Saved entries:
-------------------------

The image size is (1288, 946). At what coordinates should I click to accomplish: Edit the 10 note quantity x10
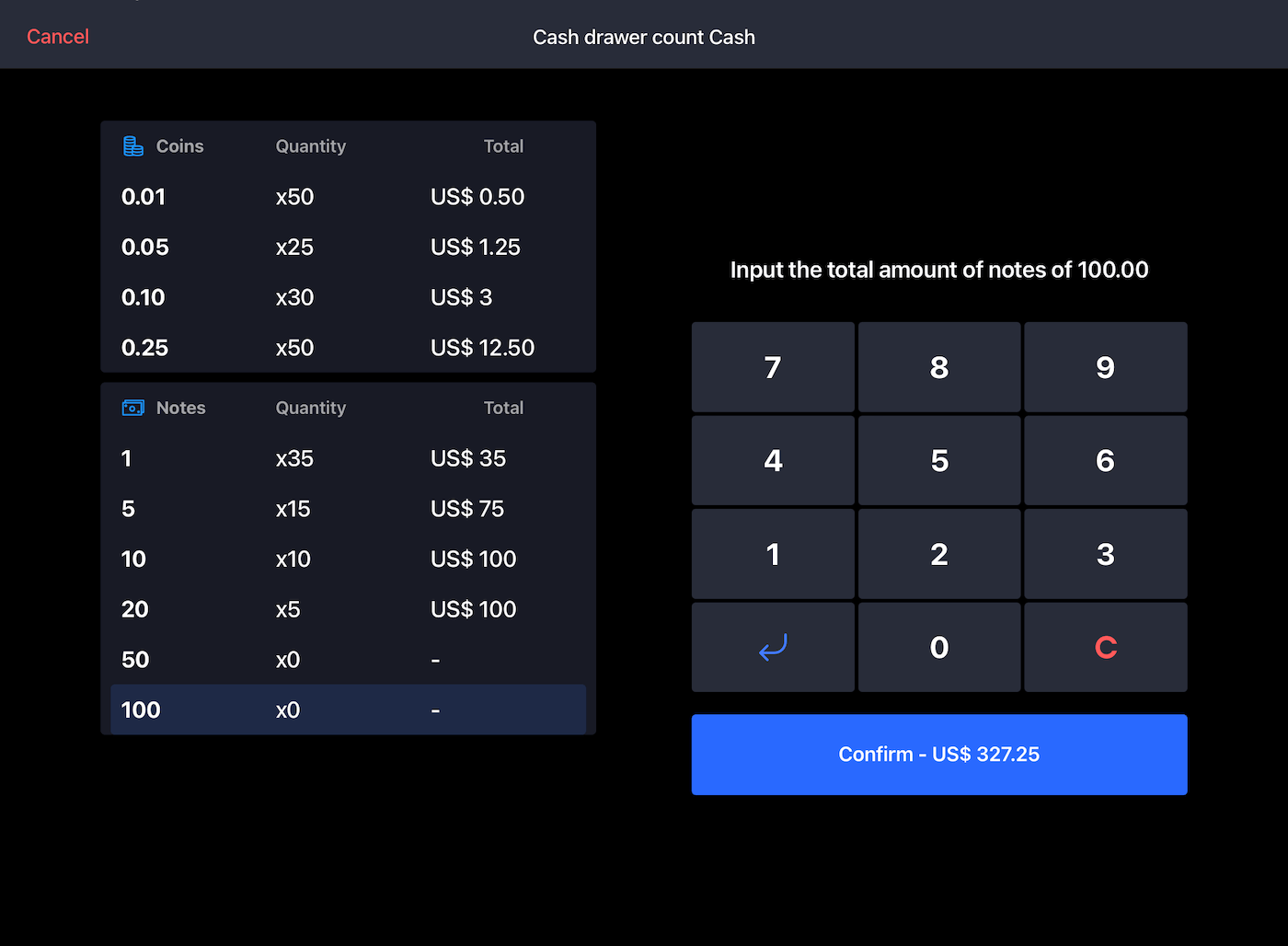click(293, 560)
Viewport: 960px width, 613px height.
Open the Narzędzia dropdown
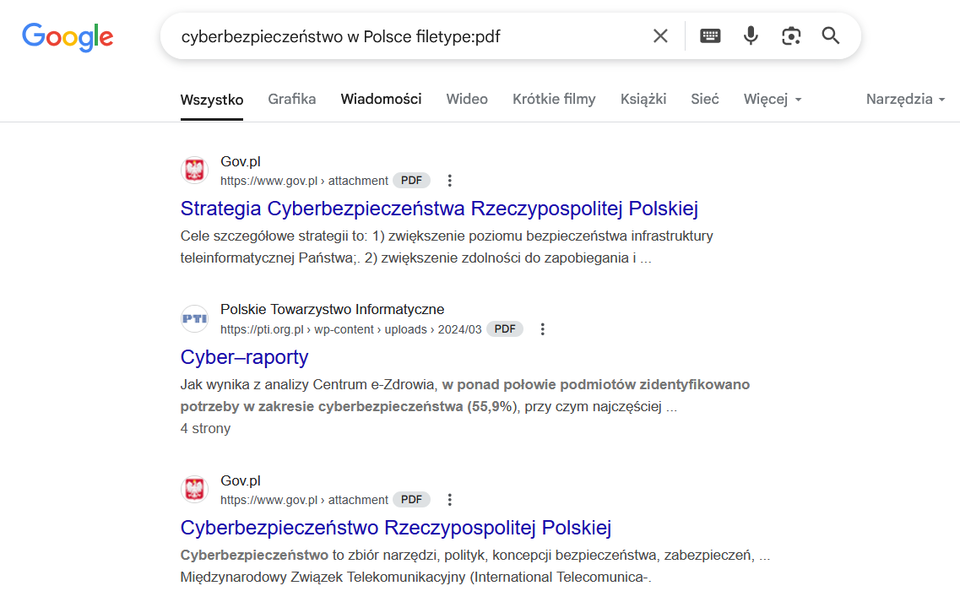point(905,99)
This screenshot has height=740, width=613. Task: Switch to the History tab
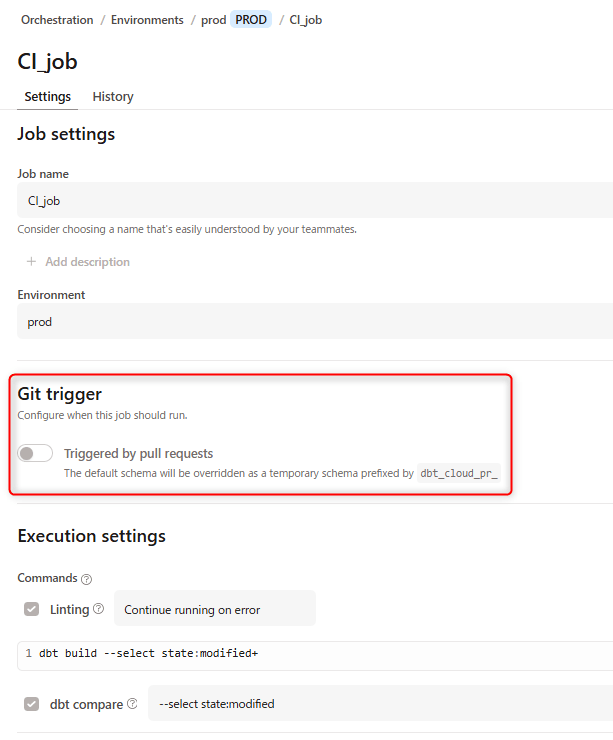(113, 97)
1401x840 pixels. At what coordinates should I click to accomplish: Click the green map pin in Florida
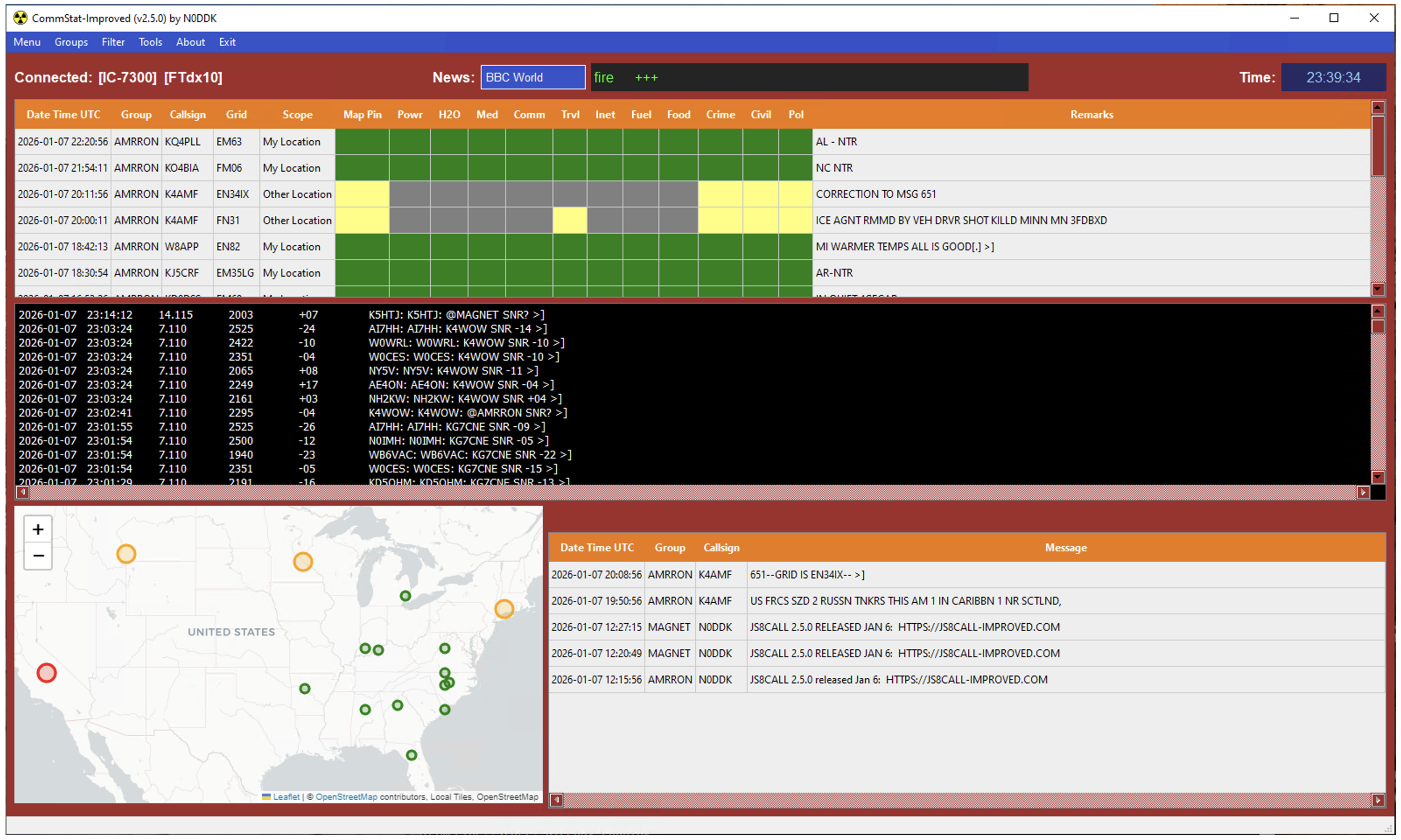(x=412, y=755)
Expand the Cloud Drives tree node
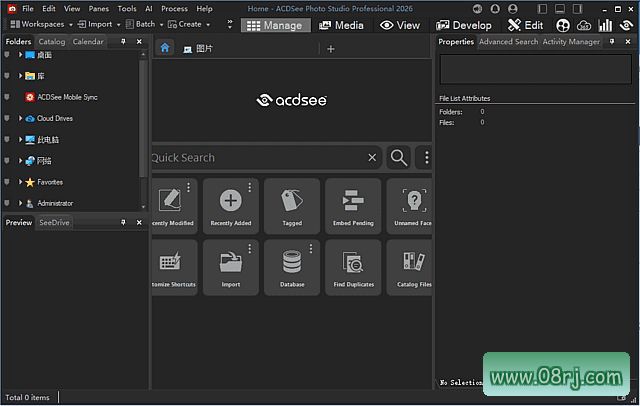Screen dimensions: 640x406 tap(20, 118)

-------------------------

=== WHAT IS REQUIRED ===
How many lines of the material above contain the word "should"? Reply with the number alone.

=== RIGHT ANSWER ===
2